Das Vertrauen seines Trainers spürt der Münchner Mario Götze nur in der deutschen Nationalmannschaft. Gegen England soll er am Samstag eingewechselt werden und gegen Italien von Beginn an spielen.

Berlin - Auch Thomas Müller ist in diesen Tagen in Berlin zu seinem Mitspieler befragt worden, zu Mario Götze, dem Mann, der so selten spielt und über den daher so oft gesprochen wird. Freundliche Worte hat Müller verloren und erzählt, dass Götze „keinen unglücklichen Eindruck“ mache und im Bayern-Training „noch immer den gleichen Witz“ versprühe. Dann hat er aber auch zwei Sätze folgen lassen, die zu den allgemeingültigen Gesetzen des Fußballs gehören: „Von vergangenen Taten kann man nicht leben. Es geht immer um das nächste Spiel.“

 

Mario Götze hat Deutschland im Sommer 2014 in Brasilien zum WM-Titel geschossen, er wird daher auch weit über sein Karriereende hinaus ein Fußballheld bleiben. In der Gegenwart aber ist er erst 23 Jahre alt und muss damit leben, so stark hinterfragt zu werden wie kein anderer Nationalspieler. Weil er dieses Tor gegen Argentinien geschossen hat, weil er über so geniale Fähigkeiten verfügt und niemand so genau weiß, warum sie nicht mehr zur Geltung kommen. Klar ist dafür allen, dass Mario Götze derzeit am Scheideweg seiner Karriere steht.

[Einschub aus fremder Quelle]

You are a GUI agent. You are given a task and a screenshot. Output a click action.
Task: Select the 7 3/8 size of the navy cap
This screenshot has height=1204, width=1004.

Superstar von der traurigen Gestalt

Sein Heldenstatus hat ihn nicht davor bewahrt, beim FC Bayern zu einem Superstar von der traurigen Gestalt zu verkümmern. Monatelang ist Götze wegen einer Adduktorenverletzung ausgefallen – und sitzt seit seiner Rückkehr seit Wochen auf der Ersatzbank. Achtmal stand er im Bayern-Kader und durfte nur einmal spielen, 54 Minuten lang gegen Werder Bremen. Weitere Minuten kamen nicht einmal im letzten Spiel beim 1. FC Köln hinzu, obwohl der Bayern-Trainer Pep Guardiola nach dem Sieg gegen Juventus Turin die große Rotation ausgerufen hatte.

Natürlich ist es nirgendwo schwerer als bei den Bayern, einen Platz in der Mannschaft zu bekommen, gerade in der Offensive, wo sich die geballte Weltklasse tummelt. „Wir haben sieben oder acht Spieler für dreieinhalb Plätze, das ist keine leichte Situation“, sagt Thomas Müller, neben Robert Lewandowski der einzige Angreifer, der unantastbar ist. Noch problematischer wird es dadurch, dass die Spielweise Götzes ganz offenkundig nicht mit den Vorstellungen Guardiolas harmoniert. Dabei hatte Götze 2013 seine Entscheidung, für 37 Millionen Euro von Dortmund nach München zu wechseln, ausgerechnet damit begründet, unter dem spanischen Wundertrainer arbeiten zu wollen. Doch hätte Guardiola, so heißt es bis heute, damals viel lieber den Brasilianer Neymar gehabt.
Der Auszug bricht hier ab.